## Stored items
• • • •

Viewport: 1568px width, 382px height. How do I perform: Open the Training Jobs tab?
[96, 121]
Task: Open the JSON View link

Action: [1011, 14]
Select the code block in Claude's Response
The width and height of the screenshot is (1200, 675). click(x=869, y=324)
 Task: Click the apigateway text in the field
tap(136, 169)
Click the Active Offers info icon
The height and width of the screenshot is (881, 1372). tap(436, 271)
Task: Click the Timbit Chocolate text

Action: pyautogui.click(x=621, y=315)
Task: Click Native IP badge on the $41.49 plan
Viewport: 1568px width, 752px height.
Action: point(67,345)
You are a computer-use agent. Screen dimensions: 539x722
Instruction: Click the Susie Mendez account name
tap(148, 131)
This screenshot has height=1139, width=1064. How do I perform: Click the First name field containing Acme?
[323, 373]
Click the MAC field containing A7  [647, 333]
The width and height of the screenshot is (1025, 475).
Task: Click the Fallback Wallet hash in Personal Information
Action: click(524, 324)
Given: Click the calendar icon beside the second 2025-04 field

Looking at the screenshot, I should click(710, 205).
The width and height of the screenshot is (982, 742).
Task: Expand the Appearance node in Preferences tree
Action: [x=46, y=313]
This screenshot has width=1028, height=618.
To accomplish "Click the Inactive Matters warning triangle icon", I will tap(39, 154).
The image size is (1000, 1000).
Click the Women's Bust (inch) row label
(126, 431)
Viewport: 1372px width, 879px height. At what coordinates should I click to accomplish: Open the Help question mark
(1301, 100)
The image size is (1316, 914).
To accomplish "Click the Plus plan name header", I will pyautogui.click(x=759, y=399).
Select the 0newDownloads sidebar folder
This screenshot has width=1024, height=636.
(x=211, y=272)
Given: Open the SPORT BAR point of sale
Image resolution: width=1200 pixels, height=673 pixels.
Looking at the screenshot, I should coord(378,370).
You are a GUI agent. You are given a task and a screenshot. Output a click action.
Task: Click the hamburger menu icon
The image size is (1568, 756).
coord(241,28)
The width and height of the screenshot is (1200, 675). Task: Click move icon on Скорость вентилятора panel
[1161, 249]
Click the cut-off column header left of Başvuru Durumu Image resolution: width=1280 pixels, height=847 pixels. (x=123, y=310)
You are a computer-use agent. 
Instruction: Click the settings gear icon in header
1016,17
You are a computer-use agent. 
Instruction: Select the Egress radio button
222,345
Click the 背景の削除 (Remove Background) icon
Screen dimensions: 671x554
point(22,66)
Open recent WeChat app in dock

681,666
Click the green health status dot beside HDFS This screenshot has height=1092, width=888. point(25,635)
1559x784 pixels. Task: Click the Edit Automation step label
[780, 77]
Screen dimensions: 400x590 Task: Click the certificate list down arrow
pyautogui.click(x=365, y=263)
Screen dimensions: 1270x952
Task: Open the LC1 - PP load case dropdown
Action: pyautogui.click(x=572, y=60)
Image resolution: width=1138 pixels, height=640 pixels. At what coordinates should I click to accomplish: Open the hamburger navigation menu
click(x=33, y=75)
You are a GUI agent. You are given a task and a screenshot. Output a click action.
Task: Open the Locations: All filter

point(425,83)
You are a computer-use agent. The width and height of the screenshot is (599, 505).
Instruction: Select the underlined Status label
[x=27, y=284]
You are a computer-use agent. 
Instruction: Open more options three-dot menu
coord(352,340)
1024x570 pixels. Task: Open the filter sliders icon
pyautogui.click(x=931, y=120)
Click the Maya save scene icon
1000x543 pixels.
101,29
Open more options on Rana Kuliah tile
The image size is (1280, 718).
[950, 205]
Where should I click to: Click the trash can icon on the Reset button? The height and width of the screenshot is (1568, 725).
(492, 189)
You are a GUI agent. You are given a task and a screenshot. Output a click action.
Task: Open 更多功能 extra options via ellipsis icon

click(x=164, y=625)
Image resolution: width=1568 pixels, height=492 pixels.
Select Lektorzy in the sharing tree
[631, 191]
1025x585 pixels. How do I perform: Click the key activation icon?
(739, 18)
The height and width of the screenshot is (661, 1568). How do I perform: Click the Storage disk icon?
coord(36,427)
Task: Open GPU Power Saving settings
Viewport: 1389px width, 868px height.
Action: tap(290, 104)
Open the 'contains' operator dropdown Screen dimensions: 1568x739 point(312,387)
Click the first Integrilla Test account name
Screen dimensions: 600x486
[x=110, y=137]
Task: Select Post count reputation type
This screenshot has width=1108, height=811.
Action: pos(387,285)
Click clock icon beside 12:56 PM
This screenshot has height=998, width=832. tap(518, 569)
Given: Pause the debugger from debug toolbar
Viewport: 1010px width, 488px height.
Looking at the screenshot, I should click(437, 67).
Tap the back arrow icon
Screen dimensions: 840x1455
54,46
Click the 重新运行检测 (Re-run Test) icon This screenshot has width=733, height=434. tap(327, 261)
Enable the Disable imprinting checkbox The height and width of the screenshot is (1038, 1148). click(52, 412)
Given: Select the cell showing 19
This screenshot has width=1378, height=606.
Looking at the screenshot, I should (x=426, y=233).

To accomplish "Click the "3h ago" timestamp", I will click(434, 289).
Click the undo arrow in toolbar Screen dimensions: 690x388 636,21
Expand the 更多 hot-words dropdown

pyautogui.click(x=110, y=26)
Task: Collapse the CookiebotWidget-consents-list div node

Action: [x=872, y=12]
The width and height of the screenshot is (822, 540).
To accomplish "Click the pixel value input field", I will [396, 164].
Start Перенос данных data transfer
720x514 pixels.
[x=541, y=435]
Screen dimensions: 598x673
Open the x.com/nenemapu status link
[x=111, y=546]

• • • •

## The problem
Could you write out, exactly, each line of the data above from the one containing "Click the undo" through the last, including both?

## Reply to the task
Click the undo arrow in toolbar Screen dimensions: 690x388 636,21
Expand the 更多 hot-words dropdown

pyautogui.click(x=110, y=26)
Task: Collapse the CookiebotWidget-consents-list div node

Action: [x=872, y=12]
The width and height of the screenshot is (822, 540).
To accomplish "Click the pixel value input field", I will [396, 164].
Start Перенос данных data transfer
720x514 pixels.
[x=541, y=435]
Screen dimensions: 598x673
Open the x.com/nenemapu status link
[x=111, y=546]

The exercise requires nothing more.